12.1 Notices. Any notice or communication required or permitted under this Agreement shall be in writing. Any notice provided under this Section shall be deemed to have been received: (i) if given by hand, immediately; (ii) if given by mail, five (5) business days after posting; (iii) if given by express courier service, three (3) business days following dispatch in the jurisdiction of the sender; or (iv) if given by fax, upon receipt thereof by the recipient’s fax machine or as stated in the sender’s transmission confirmation report as produced electronically by sender’s fax machine.

12.2 Waiver. The failure of a party to enforce at any time any of the terms and conditions of this Agreement shall not be construed to be a waiver of the right of the party thereafter to enforce such any terms and conditions.

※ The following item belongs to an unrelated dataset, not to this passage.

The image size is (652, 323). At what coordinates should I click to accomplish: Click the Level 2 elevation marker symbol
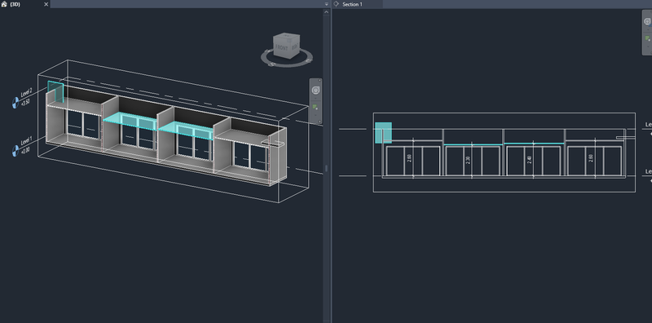(x=15, y=103)
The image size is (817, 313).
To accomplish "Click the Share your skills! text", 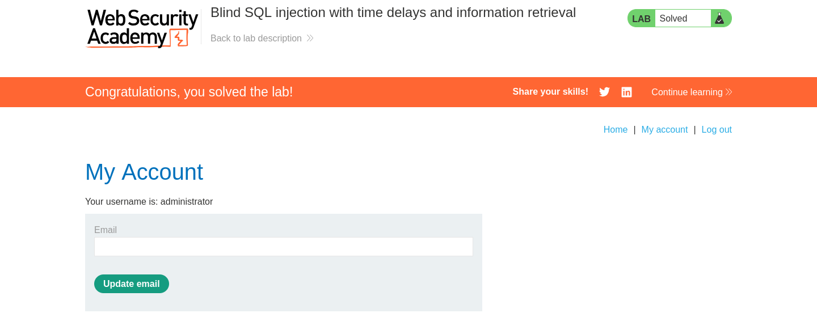I will tap(550, 91).
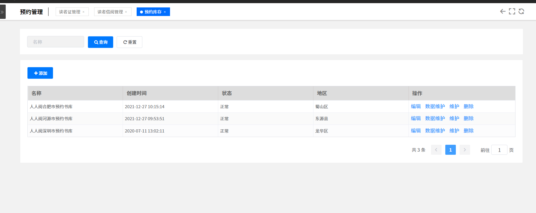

12.3 Severability. It is intended that this Agreement shall not violate any applicable law, and the unenforceability or invalidity of any provision shall not affect the force and validity of the remaining provisions, and such provisions determined to be unenforceable or invalid shall be deemed severed from this Agreement and, to the maximum extent possible, be replaced with terms which as closely as possible approximate the interest and economic intent of such unenforceable or invalid provisions so as to affect the intent of the parties as reflected by such provision.

12.4 Marketing. Licensee hereby expressly agree that while this Agreement is in effect, CoreTech shall be authorized to identify Licensee as a customer/end-user of CoreTech Licensed Products and Services, as applicable, in public relations and marketing materials.

12.5 Amendment. CoreTech reserves the right, in its sole discretion, to amend this Agreement from time to time. If there is a conflict between this Agreement and the most current version of this Agreement, provided by CoreTech, the most current version will prevail. If Licensee does not accept any amendment made to this Agreement, then the License Products and License(s) will be immediately terminated pursuant to Section 10.

12.6 Entire Agreement. This Agreement is the complete and exclusive statement of the contract between CoreTech and Licensee with respect to the subject matter hereof, and supersedes any and all prior or contemporaneous proposal, representation, arrangements, agreements, or understanding you may have had with CoreTech and/or any of its affiliates, resellers or other representatives with respect to the subject matter hereof, either oral or in writing. Other than Section 12.5 provided herein, no waiver, consent, modification, amendment, or change of this Agreement shall be binding unless in writing and signed or otherwise expressly acknowledged and agreed by CoreTech and Licensee.

12.7 Conflicts. This Agreement, and all of the terms and conditions contained herein, shall automatically apply to all purchase orders issued by Licensee and accepted by CoreTech or any of CoreTech’s affiliates, resellers or other representatives in relation to the Licensed Products during the term of this Agreement.  For the avoidance of doubt, the parties hereby acknowledge and agree that CoreTech and such CoreTech’s affiliates, resellers or other representatives shall not be bound by any preprinted terms or conditions in the Licensee’s purchase order.